▸ **WHAT YOU HAVE TO DO**: State, as a bare number, how many lines below contain "computer".

▸ **DATA TO EXAMINE**:
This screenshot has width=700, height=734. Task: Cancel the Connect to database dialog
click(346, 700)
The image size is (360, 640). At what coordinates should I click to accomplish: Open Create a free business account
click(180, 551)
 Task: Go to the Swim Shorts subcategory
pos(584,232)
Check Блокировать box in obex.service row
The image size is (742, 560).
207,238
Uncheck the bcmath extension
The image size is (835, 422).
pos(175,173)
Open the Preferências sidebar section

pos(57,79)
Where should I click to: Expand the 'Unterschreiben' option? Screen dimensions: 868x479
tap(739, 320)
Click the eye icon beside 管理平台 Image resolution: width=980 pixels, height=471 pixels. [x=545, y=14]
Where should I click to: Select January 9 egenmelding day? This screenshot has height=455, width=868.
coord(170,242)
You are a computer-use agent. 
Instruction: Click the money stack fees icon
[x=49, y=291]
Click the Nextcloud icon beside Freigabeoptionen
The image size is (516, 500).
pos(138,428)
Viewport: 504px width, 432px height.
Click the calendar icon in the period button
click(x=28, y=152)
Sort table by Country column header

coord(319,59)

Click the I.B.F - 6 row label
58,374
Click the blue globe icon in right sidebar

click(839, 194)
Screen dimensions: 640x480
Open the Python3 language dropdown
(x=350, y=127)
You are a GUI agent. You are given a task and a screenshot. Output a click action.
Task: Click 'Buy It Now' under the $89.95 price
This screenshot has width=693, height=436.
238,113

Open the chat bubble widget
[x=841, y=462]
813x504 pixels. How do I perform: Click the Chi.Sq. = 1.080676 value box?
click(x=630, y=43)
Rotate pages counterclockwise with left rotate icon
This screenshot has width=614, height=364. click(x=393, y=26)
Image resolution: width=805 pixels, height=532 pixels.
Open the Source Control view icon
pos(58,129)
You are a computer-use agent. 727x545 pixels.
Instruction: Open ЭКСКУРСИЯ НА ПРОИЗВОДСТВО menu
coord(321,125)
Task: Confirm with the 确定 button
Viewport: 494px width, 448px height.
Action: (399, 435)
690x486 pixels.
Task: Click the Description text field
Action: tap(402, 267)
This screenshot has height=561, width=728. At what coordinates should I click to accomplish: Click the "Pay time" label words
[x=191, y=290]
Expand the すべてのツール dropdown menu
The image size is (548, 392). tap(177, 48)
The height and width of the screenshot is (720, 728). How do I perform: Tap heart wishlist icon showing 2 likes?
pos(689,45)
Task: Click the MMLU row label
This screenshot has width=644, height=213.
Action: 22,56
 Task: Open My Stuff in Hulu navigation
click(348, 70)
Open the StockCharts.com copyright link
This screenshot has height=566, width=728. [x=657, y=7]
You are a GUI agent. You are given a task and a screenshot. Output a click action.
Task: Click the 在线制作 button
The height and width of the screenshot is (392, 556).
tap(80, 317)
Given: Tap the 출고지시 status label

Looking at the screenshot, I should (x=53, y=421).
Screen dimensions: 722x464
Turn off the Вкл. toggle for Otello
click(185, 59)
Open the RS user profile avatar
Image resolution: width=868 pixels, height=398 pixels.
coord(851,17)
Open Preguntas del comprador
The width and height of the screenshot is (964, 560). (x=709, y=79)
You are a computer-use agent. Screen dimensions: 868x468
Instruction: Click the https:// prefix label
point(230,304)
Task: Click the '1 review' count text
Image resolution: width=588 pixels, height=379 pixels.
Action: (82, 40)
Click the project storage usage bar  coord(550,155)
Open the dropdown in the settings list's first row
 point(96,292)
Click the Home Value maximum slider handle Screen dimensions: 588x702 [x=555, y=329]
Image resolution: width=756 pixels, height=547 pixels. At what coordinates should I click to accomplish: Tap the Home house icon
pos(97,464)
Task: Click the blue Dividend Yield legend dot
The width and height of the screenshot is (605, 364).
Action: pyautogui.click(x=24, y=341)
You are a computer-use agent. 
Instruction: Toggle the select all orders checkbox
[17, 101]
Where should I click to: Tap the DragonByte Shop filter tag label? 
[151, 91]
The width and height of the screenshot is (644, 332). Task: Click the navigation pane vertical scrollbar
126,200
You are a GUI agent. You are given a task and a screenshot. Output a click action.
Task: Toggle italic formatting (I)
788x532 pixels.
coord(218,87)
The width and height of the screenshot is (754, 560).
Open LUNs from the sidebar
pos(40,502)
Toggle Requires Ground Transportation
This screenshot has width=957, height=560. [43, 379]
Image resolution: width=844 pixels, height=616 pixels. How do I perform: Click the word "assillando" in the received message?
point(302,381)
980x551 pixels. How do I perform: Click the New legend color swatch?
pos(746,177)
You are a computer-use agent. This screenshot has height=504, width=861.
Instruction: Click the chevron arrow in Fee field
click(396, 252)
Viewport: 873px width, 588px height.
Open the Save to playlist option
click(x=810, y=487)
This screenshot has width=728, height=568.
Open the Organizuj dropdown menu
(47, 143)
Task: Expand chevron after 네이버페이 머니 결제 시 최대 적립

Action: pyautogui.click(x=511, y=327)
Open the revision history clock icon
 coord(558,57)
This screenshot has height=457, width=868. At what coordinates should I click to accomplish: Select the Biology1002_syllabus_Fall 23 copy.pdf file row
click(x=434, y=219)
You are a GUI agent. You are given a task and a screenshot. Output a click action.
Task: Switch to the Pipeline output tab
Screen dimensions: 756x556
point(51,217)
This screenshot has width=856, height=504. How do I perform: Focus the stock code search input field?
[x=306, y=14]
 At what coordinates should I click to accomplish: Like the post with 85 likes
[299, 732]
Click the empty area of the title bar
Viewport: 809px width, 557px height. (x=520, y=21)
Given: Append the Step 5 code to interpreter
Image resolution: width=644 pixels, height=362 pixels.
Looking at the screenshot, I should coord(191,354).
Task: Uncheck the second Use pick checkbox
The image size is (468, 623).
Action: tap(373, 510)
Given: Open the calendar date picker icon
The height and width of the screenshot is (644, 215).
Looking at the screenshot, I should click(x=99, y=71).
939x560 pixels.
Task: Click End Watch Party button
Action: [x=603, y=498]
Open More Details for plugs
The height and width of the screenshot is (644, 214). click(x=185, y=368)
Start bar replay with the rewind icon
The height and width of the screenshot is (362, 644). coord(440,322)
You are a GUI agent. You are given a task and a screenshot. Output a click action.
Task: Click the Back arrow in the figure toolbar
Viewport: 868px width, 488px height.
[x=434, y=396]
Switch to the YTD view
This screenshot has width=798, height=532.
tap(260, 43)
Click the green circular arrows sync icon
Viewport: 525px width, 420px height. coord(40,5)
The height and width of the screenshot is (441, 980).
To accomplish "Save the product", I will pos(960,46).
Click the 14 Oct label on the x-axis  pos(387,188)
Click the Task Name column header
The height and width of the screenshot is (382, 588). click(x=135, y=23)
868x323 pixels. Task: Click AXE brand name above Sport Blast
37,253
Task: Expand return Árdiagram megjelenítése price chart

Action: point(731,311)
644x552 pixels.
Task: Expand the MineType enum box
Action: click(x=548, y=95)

▸ **EXERCISE ANSWER**: 5